Bug in My Little Forum (Bugs)

by danielb987, Wednesday, April 12, 2017, 03:21 (2564 days ago) @ Auge

Hello

I found a nice article about the possible values of the caching header from the year 2008 on archive.org.

Very interesting article. It has given me new insight about how the cache works.

My Little Forum uses the header: Cache-Control: public, max-age=300

This header allows cache and that the page may be stored in the cache for 300 seconds. Both the web browser itself and proxies in between the web server and the web browser are allowed to store the page in their cache.

The header I suggest, based on how the forum software phpBB3 handles it, is the header: Cache-Control: private, no-cache="set-cookie".

This header tells that no proxies should cache the page but that the browser may. Also it tells the browser not to cache the "set-cookie" header.
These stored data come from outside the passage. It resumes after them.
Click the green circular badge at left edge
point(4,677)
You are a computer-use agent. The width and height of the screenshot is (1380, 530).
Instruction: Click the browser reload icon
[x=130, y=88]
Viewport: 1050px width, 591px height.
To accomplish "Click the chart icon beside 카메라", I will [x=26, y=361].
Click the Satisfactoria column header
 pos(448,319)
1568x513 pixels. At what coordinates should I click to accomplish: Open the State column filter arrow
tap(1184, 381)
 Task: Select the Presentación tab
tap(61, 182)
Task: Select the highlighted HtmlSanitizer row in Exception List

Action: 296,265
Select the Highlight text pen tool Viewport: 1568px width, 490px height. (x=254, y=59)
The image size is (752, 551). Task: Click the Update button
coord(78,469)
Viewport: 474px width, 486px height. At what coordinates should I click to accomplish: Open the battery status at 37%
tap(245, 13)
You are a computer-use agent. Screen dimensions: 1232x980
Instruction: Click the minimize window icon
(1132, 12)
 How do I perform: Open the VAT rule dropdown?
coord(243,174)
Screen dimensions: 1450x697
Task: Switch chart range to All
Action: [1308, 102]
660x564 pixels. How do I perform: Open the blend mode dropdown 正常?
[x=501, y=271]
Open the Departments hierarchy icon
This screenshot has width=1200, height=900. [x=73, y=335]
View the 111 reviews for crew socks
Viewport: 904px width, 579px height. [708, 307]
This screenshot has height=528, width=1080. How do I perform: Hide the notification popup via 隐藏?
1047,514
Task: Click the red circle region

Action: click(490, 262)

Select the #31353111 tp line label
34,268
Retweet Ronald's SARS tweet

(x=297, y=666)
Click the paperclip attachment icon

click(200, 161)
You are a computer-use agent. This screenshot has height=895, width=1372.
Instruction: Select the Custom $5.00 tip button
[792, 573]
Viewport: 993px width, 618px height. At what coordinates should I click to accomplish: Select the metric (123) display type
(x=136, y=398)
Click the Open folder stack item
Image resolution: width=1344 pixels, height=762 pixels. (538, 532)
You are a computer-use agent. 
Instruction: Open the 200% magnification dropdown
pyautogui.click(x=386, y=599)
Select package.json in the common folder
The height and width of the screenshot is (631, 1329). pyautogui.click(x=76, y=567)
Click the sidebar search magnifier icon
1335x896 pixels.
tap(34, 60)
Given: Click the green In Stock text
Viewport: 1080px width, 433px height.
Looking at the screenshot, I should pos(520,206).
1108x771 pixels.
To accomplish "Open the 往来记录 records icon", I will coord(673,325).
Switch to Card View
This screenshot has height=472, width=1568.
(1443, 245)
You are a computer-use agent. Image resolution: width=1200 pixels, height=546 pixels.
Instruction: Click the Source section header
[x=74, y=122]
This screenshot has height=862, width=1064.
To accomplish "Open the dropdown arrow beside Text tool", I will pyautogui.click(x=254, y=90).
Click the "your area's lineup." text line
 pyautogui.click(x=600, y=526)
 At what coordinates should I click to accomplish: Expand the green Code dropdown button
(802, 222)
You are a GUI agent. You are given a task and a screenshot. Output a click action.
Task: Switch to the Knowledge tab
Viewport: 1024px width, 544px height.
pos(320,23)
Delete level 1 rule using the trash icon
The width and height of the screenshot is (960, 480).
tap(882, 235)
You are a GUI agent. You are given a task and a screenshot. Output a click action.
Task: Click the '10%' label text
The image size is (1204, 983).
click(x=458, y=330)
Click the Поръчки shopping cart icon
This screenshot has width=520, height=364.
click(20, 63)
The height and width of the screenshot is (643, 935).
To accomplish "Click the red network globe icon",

The problem with MLF and IE is not that the page gets in the cache, but that IE does not check with the server if the page has changed. By setting the cache control to Cache-Control: public, max-age=300, I think that IE thinks that this page probably won't change in the next 300 seconds. Think of a news article for example. In the HTTP 1.1 standard I don't see a requirement for the web browser to check with the server if the page has changed, unless max-age has expired. In other words, I think IE is following the HTTP 1.1 standard about cache.

The header Cache-Control: private, no-cache="set-cookie" allows cache, except of the set-cookie header. I'm not entirely sure, but I think that the use of no-cache="set-cookie" forces IE to do a request to the web server in order to get the new set-cookie header, and when doing that it also sees if the page has been changed.

The header Cache Control: No-cache tells the web browser to not use the cache at all. It means that it always have to load the entire page from the server. Therefore, the use of Cache Control: No-cache uses more bandwidth than the use of Cache-Control: private, no-cache="set-cookie" since the web browser in the later case only needs to load the headers of the page from the server and not the entire page, unless the page has changed.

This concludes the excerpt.